Task instructions:
[1] Answer these from the article about the Hage family's water rights fight:
(a) On what date did Wayne Hage Jr. enter the 9th Federal Circuit courtroom?
(b) How many times was Hage told that he would be prosecuted?
(c) In what year was Hunter vs. the United States tried?
[2] In the article about the Hage family's water rights fight, write out the stretch from "Wayne Hage, Jr., his" through "of the ordinary.", changing "courtroom" to "courthouse".
[3] Carry the article about the Hage family's water rights fight further from the point where it stops.

Document text:

Wayne Hage, Jr., his wife and three children ranch near Tonopah, Nevada. Three ninth circuit court judges recently encouraged Wayne to enter mediation with the government to work out details of him removing water from his established water right locations. Photo by Jim Keene

When Wayne Hage Jr. stepped in to the 9th Federal Circuit courtroom on April 13, he didn’t expect anything out of the ordinary.

He had grown accustomed to the courts ruling on the side of the federal government in the decades-long tug-of-war between his family and U.S. land management agencies over forage and water rights.

But something different happened that day. The three judges, Richard Tallman, William A. Fletcher and Andrew Kleinfeld had done their homework. They had read about a ruling two years ago that outlined the Hage family’s right to utilize over 130 water sources on federal land that his family had ranched for decades. They were displeased that BLM and USFS officials had told Hage that they would not allow him to cross federal land in order to use his water, after the court two years prior had said he could dig a ditch to access his water, as long as he didn’t graze government land without a permit.



The judges, who introduced the hearing by saying they didn’t know how to pronounce Mr. Hage’s name, were soon encouraging him to file a suit against the government.

The court had ruled in 2016 that the Hage family cannot use incidental forage rights while utilizing their proven water rights. In other words, they are not allowed to let their cattle graze Bureau of Land Management or U.S. Forest Service forage that happens to be under the feet of cattle drinking Hage water. But the Hages’ actual water rights are not in question.



“The court ruled that the water right is a standalone right,” Hage said of the earlier case. “There is a water right out there and the government cannot deny you access to that water right. If they deny you access, they’ve denied you a property right,” he said. In that case the Hage family would have standing for a takings suit, he believes, a thought that has lain in the back of Hage’s mind until the April discussions took an unexpected turn.

“Accordingly, we held that the rancher ‘is not entitled to an easement to graze livestock on the lands within the boundaries of the (federal lands)’ but that ‘he should be allowed a right of way over those lands to divert the water by one of the methods contemplated by the (Mining Act of 1866.)’” the panel of judges said in the 2016 ruling. The judge also references the “construction of ditches and canals” that is allowed by the Act.

But Hage has been told by government land management agencies that he is not allowed to cross BLM or USFS land with a pipeline or a ditch that would allow him to divert water from the source to his private land.

Even though he doesn’t believe he needs their approval, Hage said he asked the BLM and USFS if they would prosecute him if he were to remove water from the source. A pipeline or ditch would have to cross federal land to get to his private property.

He was told three different times that they would indeed prosecute him for such an activity.

Probably 90 of the 135 stockwater sources are in Wilderness Areas, Hage said. “So that is what they said, I can’t take the water off those Wilderness Areas,” he said of his conversation with the BLM and USFS.

An earlier case that the three judges referenced on April 13 is referred to as the “Hunter case” in which the Hunter family had been refused the right to directly utilize water in Death Valley, California, because they did not have a current grazing permit, but were given the go-ahead to remove the water from the source.

When Hunter vs. the United States was tried in 1967, the verdict seemed useless to the Hunter family, said Hage.

Dataset extract:
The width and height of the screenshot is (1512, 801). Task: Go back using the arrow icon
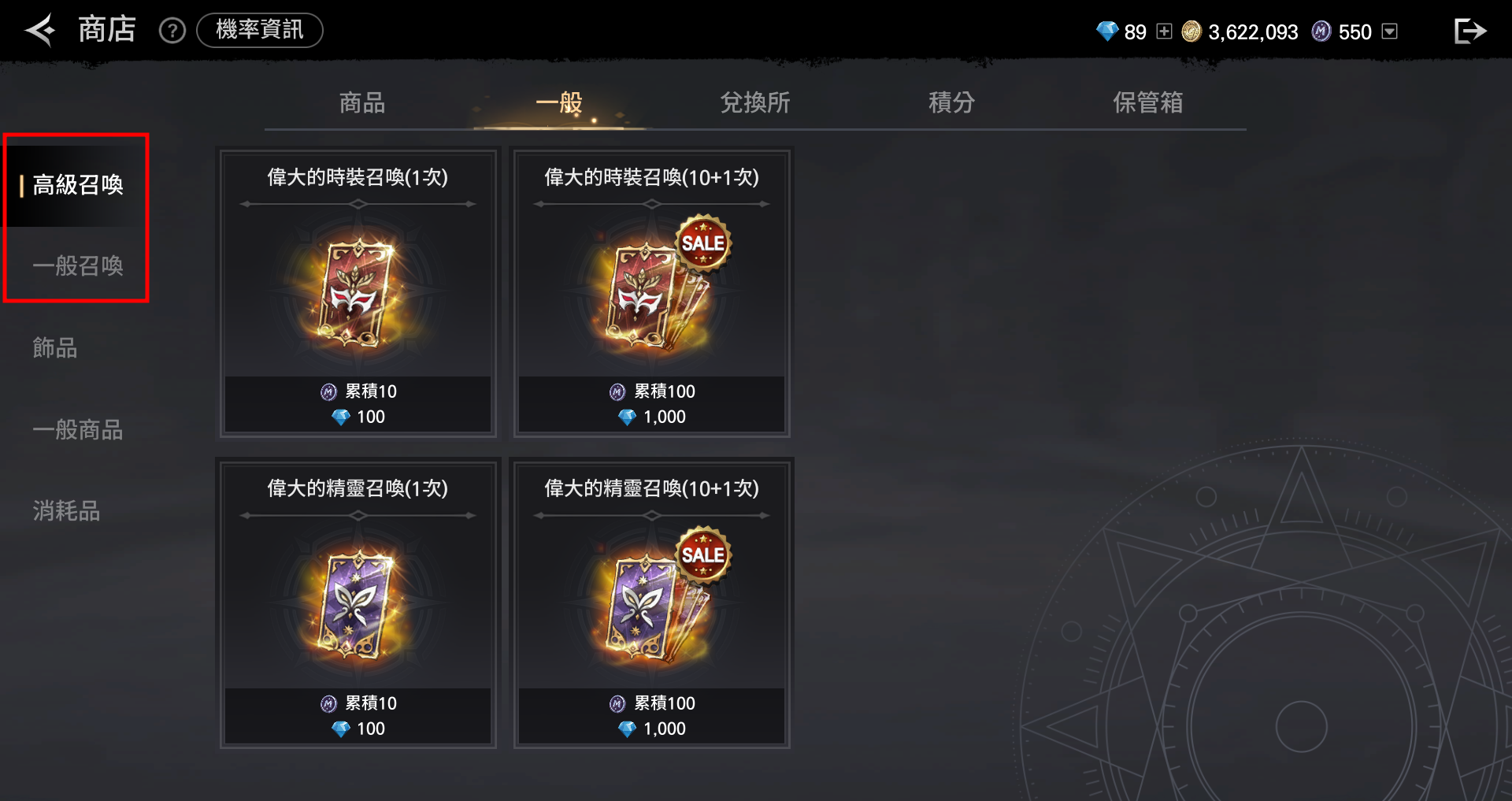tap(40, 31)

---

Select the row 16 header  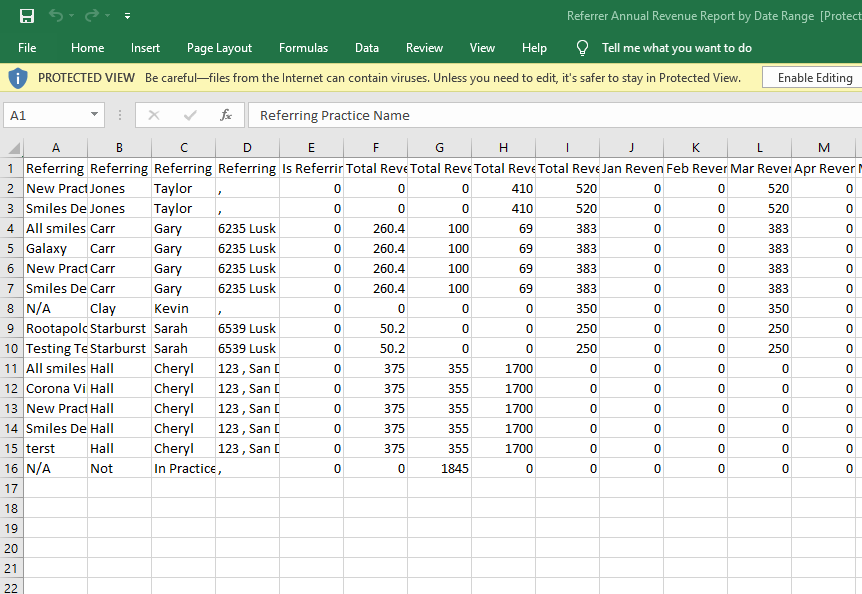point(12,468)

Expected answers:
[1]
(a) April 13
(b) Three times
(c) 1967

[2]
Wayne Hage, Jr., his wife and three children ranch near Tonopah, Nevada. Three ninth circuit court judges recently encouraged Wayne to enter mediation with the government to work out details of him removing water from his established water right locations. Photo by Jim Keene

When Wayne Hage Jr. stepped in to the 9th Federal Circuit courthouse on April 13, he didn’t expect anything out of the ordinary.

[3]
“The court said they can’t deny the Hunters access to the water so they can go ahead and pipe it out of there. The Hunters are looking at that in the 1960s saying ‘that is ridiculous.’”

Hage said the Hunter case has actually been cited in many court cases since, including the 2016 ruling on his ranch, as an example showing that a rancher can’t utilize “incidental forage rights” along with established water rights, but that he or she must have a grazing permit in order for their livestock to access forage on federal lands whilst using water from a source that the rancher has the right to.

“The comical thing is that the Hunter case is the one they always used to beat the rancher up with. The government lawyers would say ‘look at the Hunter case. You have to have a permit.’ Now the Hunter case isn’t helping the government. The ranchers says ‘Thank you very much. I have this right to take water and I’m going to take my property and go home with it.’”

While Hage’s intent with the appeal hearing was to prove that the government has misrepresented the number of cattle he owns and failed to prove their accusations in previous court proceedings, (wherein he was charged over half a million dollars for “repeated willful unauthorized grazing”) the discussion took a turn when one of the judges unexpectedly asked Hage about some previous testimony in which he said that the agency had refused three times to allow him to remove water from the water source he has rights to.

“That strikes me as really important. How come it’s not in the testimony or anywhere in the record?” asked the judge in the hearing.

“Because the trial was already over,” Hage said. “It happened after the trial in remand.”

“The United States had refused to grant me a permit to allow access to have the cattle physically go to the water. So I asked, ‘If you are going to refuse that access in that manner, then can we transport the water to the patented ground?’” Hage said.

Hage also said the government told him they would allow him to walk in with a five gallon bucket and carry the bucket the 60 miles to water his cattle.

Hage said during depositions that he asked the government, “If I can’t take the cow to the water, then how am I going to be able to use this water without a grazing permit, especially if they decide to revoke the permit for some reason?”

Steven Williams, speaking for the government, responded by testifying that Hage could fly a helicopter over the water, drop a cow in the water, as long as she didn’t touch the ground, and then fly her out, Hage remembered.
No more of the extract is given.